I've got quite the same problem with the RedHat OpenShift Provider. Cluster Creation succeeds but the Terraform Provider keeps polling for the "provisioningState" . And Although the latter is 'succeeded' and nothing like "completed" or so, Terrfaorm provider stops polling and fails to register the created ARO cluster in the terraform state.

ms-henglu commented 1 year ago

Hi @Nacymus , would you please share the configuration? Thanks!

Nacymus commented 1 year ago

Hello @ms-henglu

I am on a private repository. Can I invite you as a collaborator to the repo and test the config yourself. There is a very helpful README.md.

Nacymus commented 1 year ago

Hi @ms-henglu ,

Now you are a collaborator on the project. I have sent you the invitation. I tried to investigate on the problem on my own, so if ever you need information on what I think might have caused timeout, I will be available.

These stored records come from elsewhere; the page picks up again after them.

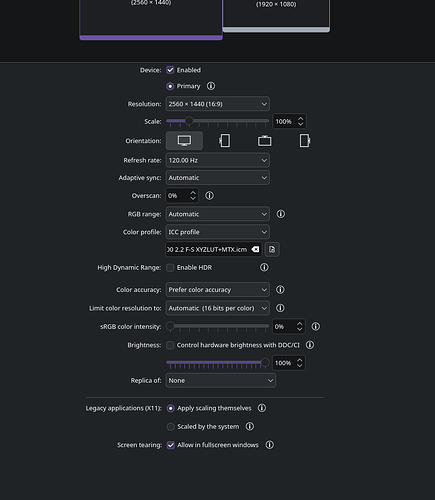
Task: Open the Replica of dropdown
Action: pyautogui.click(x=221, y=380)
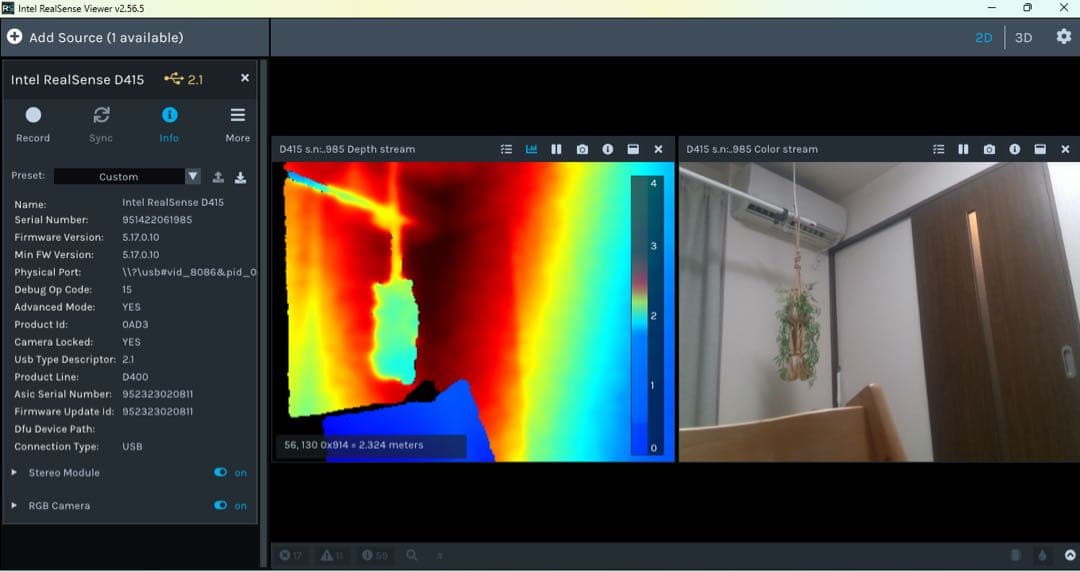The width and height of the screenshot is (1080, 572).
Task: Expand the Stereo Module settings
Action: pos(15,473)
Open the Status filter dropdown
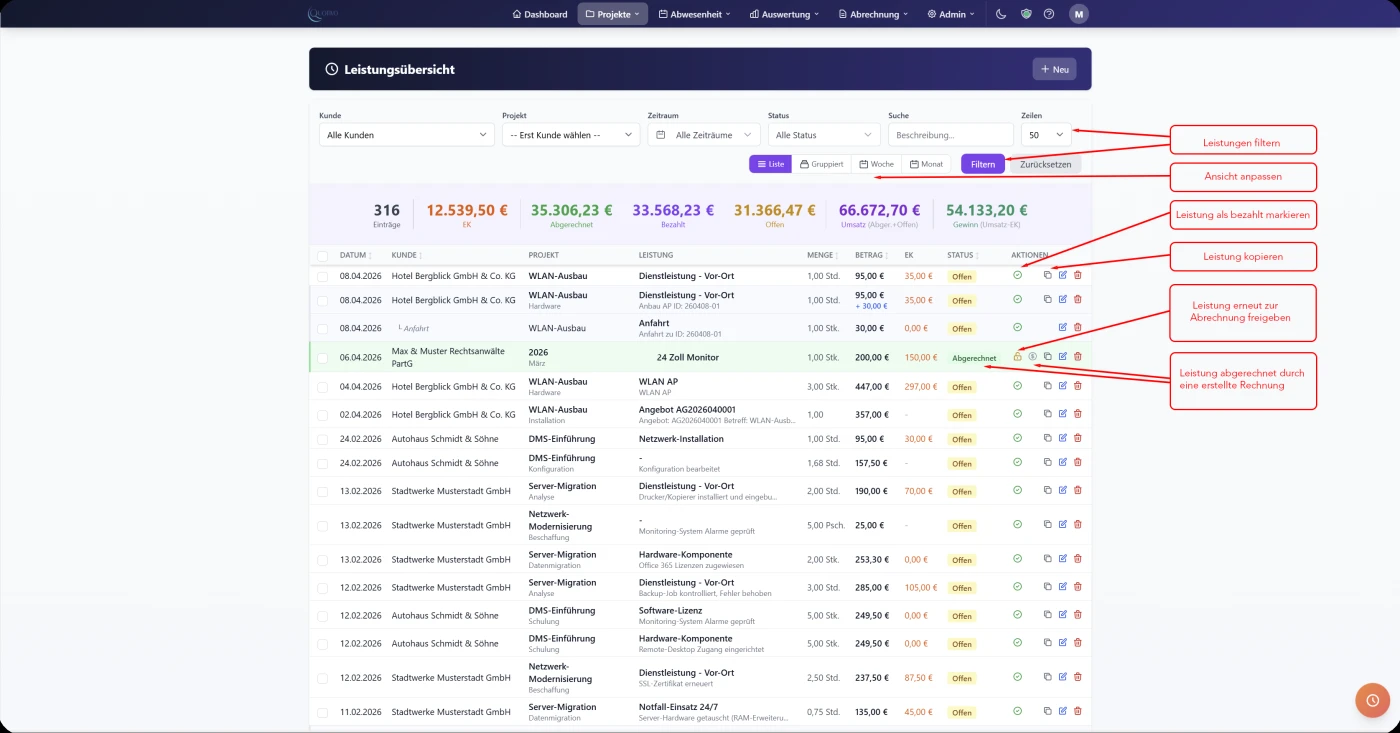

montgomery-plattner-kh commented 7 months ago

@ms-henglu - Can you please provide an update on this issue? I am trying to use the azapi_resource resource for adding an App Service Certificate to a Key Vault and am getting stuck in an infinite loop of GET requests. The initial PUT request returns a 201 and I can see that the certificate is added to the key vault but the terraform apply doesn't ever finish successfully since the azapi_resource times out after 30 minutes.